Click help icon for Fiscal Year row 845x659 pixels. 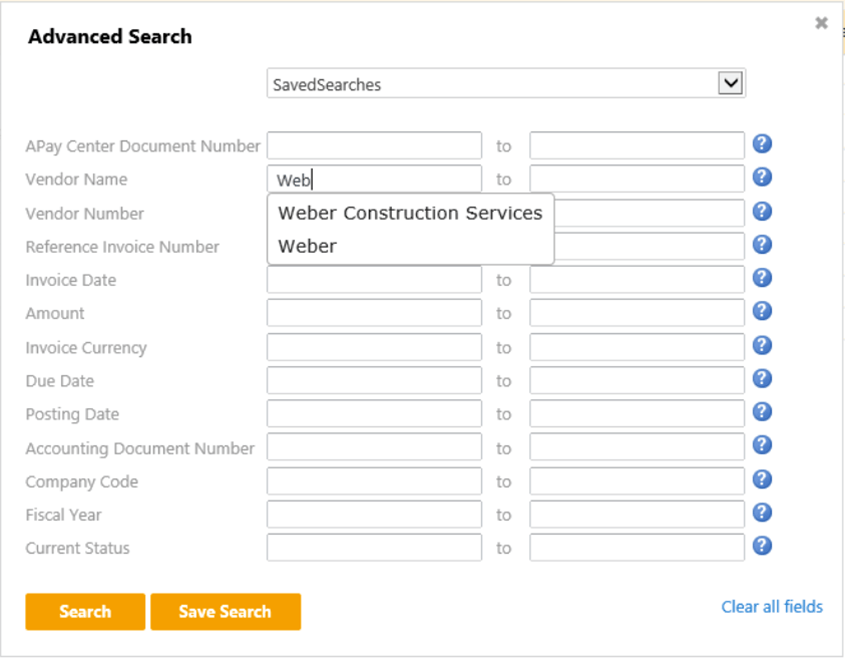point(762,512)
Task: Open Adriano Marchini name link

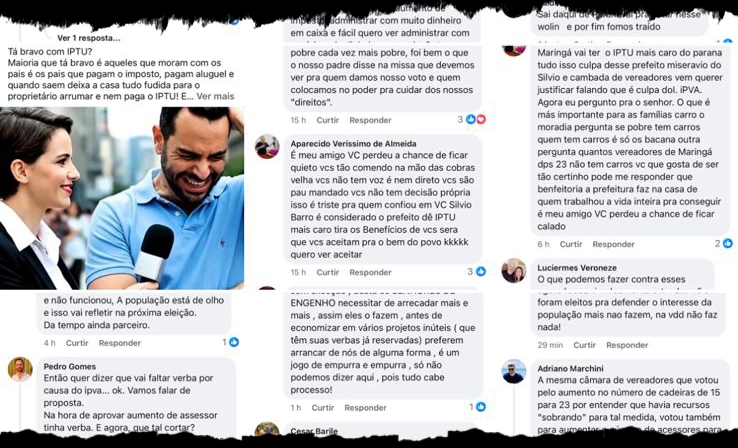Action: pyautogui.click(x=570, y=368)
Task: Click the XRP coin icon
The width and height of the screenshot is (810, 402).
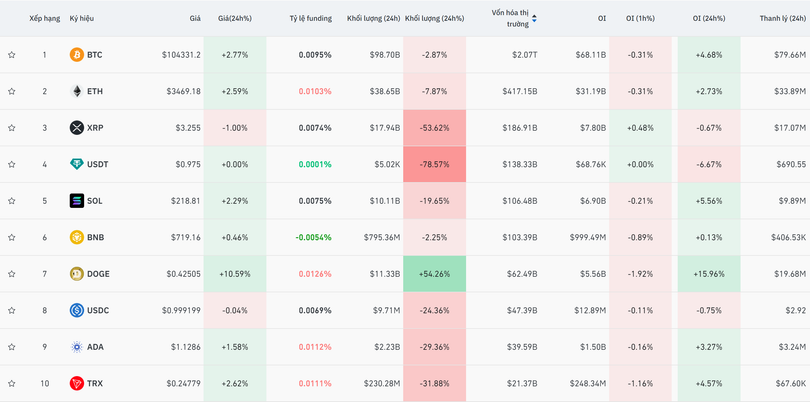Action: coord(77,128)
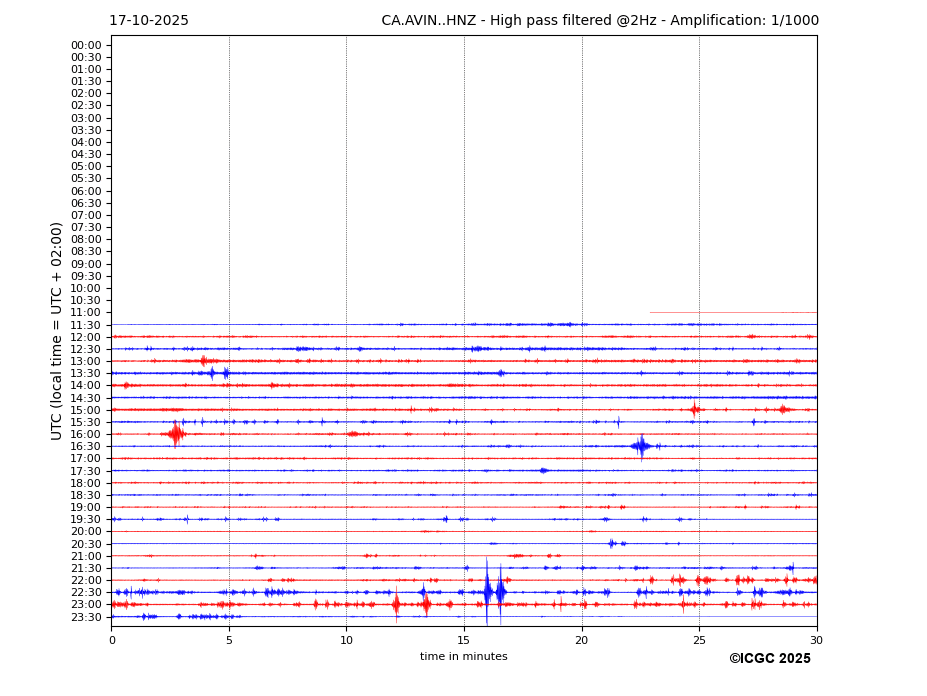Click the 'time in minutes' axis label
This screenshot has height=696, width=927.
pyautogui.click(x=463, y=657)
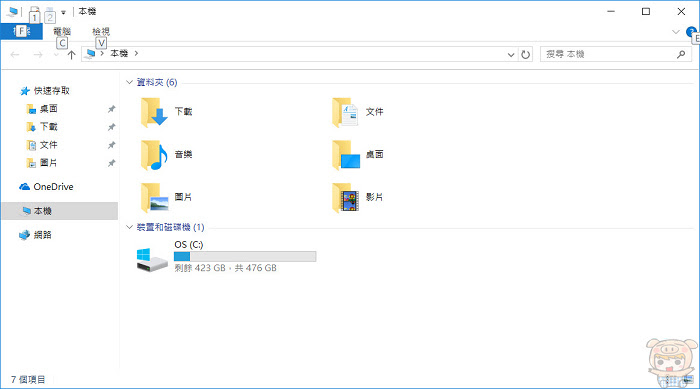This screenshot has height=389, width=700.
Task: Go up one level with up arrow
Action: [x=71, y=54]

--*--

* _Activity_
Only the lines from the line with "The width and" through the final line of the material belong in the answer, copied exactly and without pictures.

* _Response area_
The width and height of the screenshot is (810, 402).
Action: coord(77,128)
Click the 'time in minutes' axis label
This screenshot has height=696, width=927.
pyautogui.click(x=463, y=657)
This screenshot has height=389, width=700.
Task: Go up one level with up arrow
Action: [x=71, y=54]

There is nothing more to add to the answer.